The Montreal-area overpass that collapsed less than two weeks ago was built in 1970 during Canada's Golden Age of infrastructure spending, when roads, sewers and bridges still enjoyed pride of place in government budgets.While part of the problem lies with past (and in some cases current) underinvestment in maintenance by municipalities, it's too late to change that part of the equation. But there's no reason at all why the current strong fiscal position of both the federal government and the bulk of the provinces can't be applied to make up for some of the gap which those levels of government helped to create. And with the Laval overpass tragedy still fresh in the minds of Canadians, now may be just the right time for all three levels of government to reach agreement as to how to get maintenance funding where it needs to go.
New investment on infrastructure grew at a rapid 4.8-per-cent clip annually between 1955 and 1977...
Between 1978 and 2000, new government infrastructure spending grew at only 0.1 per cent a year.
Today, long-ignored demands to refurbish decades of bricks and mortar have piled up.
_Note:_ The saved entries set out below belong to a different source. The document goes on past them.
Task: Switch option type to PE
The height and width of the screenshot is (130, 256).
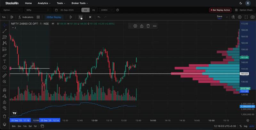Action: (94, 10)
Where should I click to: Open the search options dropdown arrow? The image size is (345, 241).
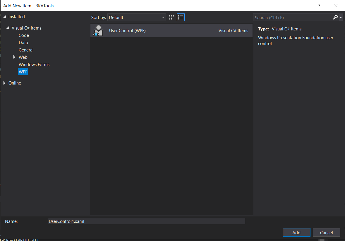pyautogui.click(x=340, y=17)
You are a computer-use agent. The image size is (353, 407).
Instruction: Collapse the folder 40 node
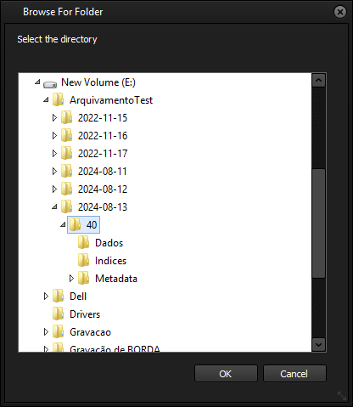point(63,225)
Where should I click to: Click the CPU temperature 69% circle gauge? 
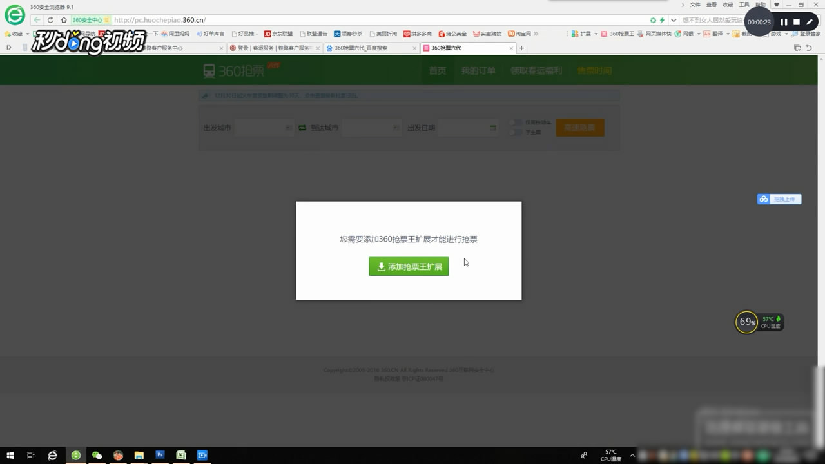coord(746,322)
Estimates of the infrastructure replacement backlog range from $60-billion for cities to $125-billion to fix everything that is not being fixed...
In Calgary, for instance, the city is only now overhauling a downtown bridge first built in 1912. Mayor David Bronconnier says the 94-year-old structure is among several bridges “literally ready to fall down” and “just one of many examples we have of deferred maintenance.”
He said Calgary needs $5.5-billion over 10 years to replace and repair old infrastructure as well as meet new demands — cash it can't provide by itself.
“In Calgary's case, 66 cents out of every tax dollar goes to the federal government, 29 per cent to the province and only 5 per cent to the local level,” he said. “That is a fiscal imbalance of epic proportions.”...
Municipal leaders say their infrastructure trouble is exacerbated by the increasing pressure they face to spend money on social problems that other levels of government aren't sufficiently addressing, from English training to immigration settlement to urban native needs.
“There's 3,000 people on the streets of Calgary who are homeless,” Mr. Bronconnier said. “Should property tax dollars go to service that when you've got a federal government running a $13-billion surplus?”
In retrospect, critics say, Canadian politicians should have set money aside regularly to prepare for replacement costs of the new infrastructure they were rolling out.
“Our present system is design, build and forget,” McGill's Prof. Mirza said.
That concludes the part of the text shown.